*Task to complete*.
Find every line in the rows below that contains the word "bullet" and copy each one.
* BEGIN Listed entries *
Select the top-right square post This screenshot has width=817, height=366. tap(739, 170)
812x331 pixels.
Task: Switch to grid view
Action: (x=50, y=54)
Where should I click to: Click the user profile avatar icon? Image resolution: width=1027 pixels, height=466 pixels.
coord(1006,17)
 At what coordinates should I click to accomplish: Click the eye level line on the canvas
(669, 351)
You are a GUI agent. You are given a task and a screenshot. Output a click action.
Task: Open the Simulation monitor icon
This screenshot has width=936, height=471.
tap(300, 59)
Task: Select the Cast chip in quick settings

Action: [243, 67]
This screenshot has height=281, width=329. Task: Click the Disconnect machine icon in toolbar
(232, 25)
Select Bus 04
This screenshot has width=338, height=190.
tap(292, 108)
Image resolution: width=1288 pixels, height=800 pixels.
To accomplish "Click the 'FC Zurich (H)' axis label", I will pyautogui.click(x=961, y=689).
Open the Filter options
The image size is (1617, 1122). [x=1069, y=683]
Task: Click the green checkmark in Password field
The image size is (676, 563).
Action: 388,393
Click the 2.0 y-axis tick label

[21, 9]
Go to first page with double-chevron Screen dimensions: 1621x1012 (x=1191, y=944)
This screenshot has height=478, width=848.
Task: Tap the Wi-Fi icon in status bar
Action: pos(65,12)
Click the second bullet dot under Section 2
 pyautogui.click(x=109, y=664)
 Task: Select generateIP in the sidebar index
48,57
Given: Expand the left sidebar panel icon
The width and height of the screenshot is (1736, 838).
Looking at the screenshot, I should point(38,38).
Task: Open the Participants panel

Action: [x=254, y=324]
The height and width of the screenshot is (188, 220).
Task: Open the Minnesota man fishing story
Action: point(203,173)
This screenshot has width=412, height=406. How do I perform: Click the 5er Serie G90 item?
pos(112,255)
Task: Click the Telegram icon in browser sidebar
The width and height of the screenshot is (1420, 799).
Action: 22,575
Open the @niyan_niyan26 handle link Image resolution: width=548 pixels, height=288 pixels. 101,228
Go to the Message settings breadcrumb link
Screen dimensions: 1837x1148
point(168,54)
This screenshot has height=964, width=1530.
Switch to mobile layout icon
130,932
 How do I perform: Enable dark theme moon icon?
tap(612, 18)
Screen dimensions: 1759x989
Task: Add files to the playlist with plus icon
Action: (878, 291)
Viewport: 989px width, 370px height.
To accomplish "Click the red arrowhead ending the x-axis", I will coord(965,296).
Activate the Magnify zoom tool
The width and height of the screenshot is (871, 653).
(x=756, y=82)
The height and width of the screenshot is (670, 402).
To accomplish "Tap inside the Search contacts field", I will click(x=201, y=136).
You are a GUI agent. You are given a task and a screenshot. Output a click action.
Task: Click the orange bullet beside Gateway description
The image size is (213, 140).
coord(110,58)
* END Listed entries *
*Task response*.
Click the second bullet dot under Section 2
Task: Click the orange bullet beside Gateway description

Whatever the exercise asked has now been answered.